Exercise prompt =
All records below are to be repeated precisely, with nothing added.

Data =

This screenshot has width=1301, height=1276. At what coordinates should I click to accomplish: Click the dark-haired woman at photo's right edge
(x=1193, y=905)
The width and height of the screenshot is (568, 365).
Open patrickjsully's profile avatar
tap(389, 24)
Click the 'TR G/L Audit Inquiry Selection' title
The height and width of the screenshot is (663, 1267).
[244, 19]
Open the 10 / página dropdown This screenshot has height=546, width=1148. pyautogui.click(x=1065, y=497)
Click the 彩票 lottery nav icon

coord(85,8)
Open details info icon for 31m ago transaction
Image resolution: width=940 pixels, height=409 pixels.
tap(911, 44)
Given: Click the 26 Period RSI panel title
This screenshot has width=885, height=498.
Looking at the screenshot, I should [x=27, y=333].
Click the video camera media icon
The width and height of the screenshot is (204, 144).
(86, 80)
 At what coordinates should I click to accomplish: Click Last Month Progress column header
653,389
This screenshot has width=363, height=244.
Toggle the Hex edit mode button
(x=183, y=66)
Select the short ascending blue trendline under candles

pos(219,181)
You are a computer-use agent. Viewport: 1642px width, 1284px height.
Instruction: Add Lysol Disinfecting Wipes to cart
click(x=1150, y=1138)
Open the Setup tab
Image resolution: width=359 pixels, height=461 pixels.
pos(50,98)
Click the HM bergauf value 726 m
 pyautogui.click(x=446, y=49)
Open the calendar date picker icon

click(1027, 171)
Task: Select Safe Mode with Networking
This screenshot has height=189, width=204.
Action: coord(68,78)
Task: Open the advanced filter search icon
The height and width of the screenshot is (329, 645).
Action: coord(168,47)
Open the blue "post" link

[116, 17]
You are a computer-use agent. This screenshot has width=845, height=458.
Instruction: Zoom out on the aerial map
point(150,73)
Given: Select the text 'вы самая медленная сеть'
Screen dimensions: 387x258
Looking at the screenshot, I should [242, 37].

Response to the exercise =
This screenshot has width=1301, height=1276. At what coordinates should I click to accomplish: Click the dark-haired woman at photo's right edge
(x=1193, y=905)
The width and height of the screenshot is (568, 365).
Open patrickjsully's profile avatar
tap(389, 24)
Click the 'TR G/L Audit Inquiry Selection' title
The height and width of the screenshot is (663, 1267).
[244, 19]
Open the 10 / página dropdown This screenshot has height=546, width=1148. pyautogui.click(x=1065, y=497)
Click the 彩票 lottery nav icon

coord(85,8)
Open details info icon for 31m ago transaction
Image resolution: width=940 pixels, height=409 pixels.
tap(911, 44)
Given: Click the 26 Period RSI panel title
This screenshot has width=885, height=498.
Looking at the screenshot, I should [x=27, y=333].
Click the video camera media icon
The width and height of the screenshot is (204, 144).
(86, 80)
 At what coordinates should I click to accomplish: Click Last Month Progress column header
653,389
This screenshot has width=363, height=244.
Toggle the Hex edit mode button
(x=183, y=66)
Select the short ascending blue trendline under candles

pos(219,181)
You are a computer-use agent. Viewport: 1642px width, 1284px height.
Instruction: Add Lysol Disinfecting Wipes to cart
click(x=1150, y=1138)
Open the Setup tab
Image resolution: width=359 pixels, height=461 pixels.
pos(50,98)
Click the HM bergauf value 726 m
 pyautogui.click(x=446, y=49)
Open the calendar date picker icon

click(1027, 171)
Task: Select Safe Mode with Networking
This screenshot has height=189, width=204.
Action: coord(68,78)
Task: Open the advanced filter search icon
The height and width of the screenshot is (329, 645).
Action: coord(168,47)
Open the blue "post" link

[116, 17]
You are a computer-use agent. This screenshot has width=845, height=458.
Instruction: Zoom out on the aerial map
point(150,73)
Given: Select the text 'вы самая медленная сеть'
Screen dimensions: 387x258
Looking at the screenshot, I should [242, 37].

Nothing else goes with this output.